Element and text position data
- - - -

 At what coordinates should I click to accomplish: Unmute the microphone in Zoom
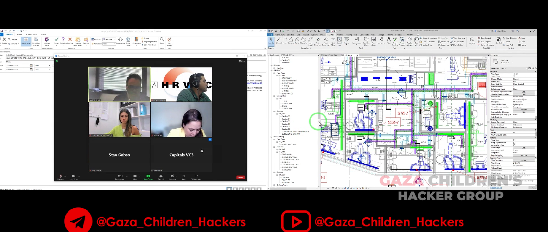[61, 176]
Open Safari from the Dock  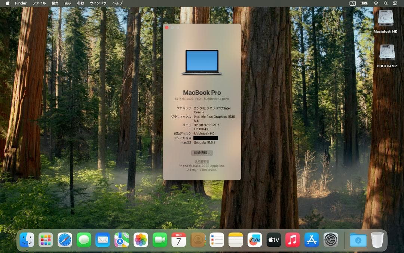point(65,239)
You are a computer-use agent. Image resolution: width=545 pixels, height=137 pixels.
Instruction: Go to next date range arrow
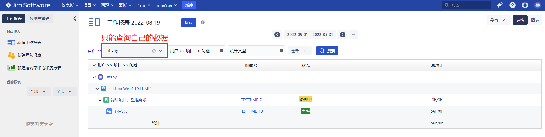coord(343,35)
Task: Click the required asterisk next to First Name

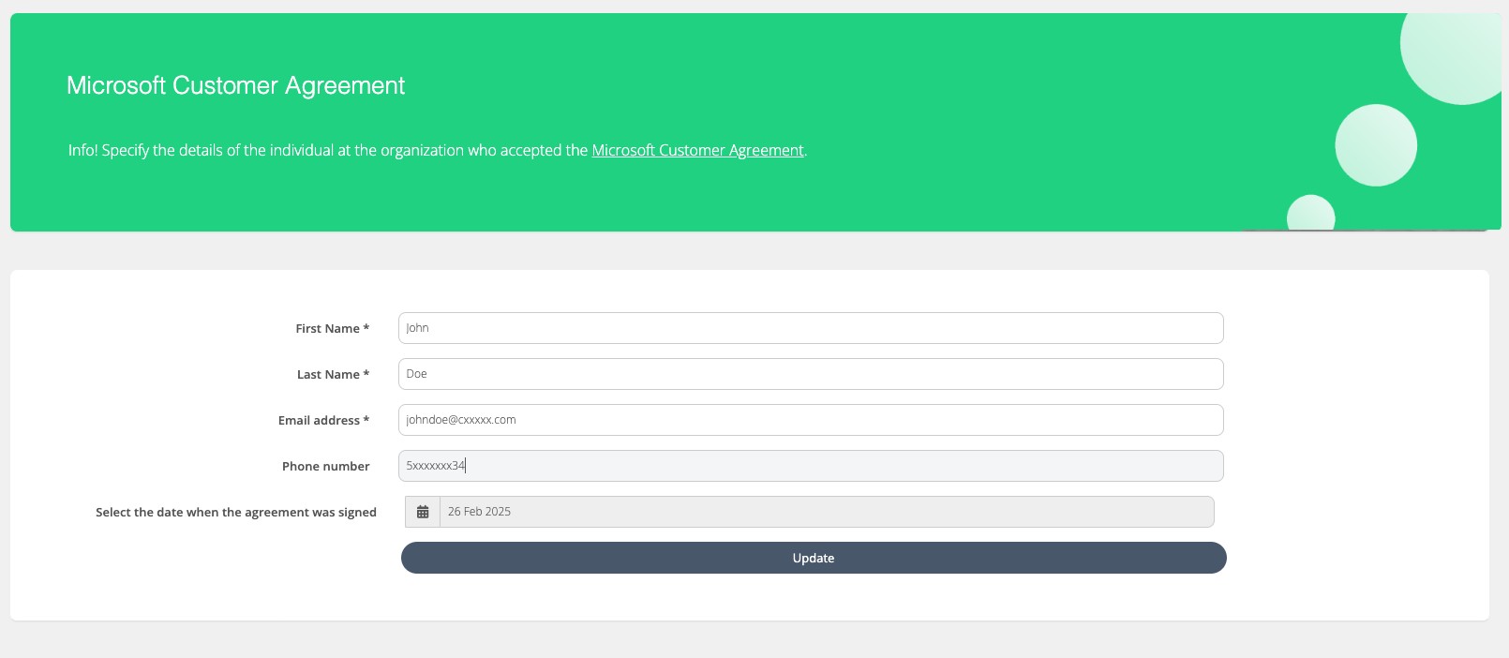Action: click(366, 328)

- - - -

**The problem**
From the items above, copy each line that contains the word "next".

**Task result**
Instruction: Go to next date range arrow
Task: Click the required asterisk next to First Name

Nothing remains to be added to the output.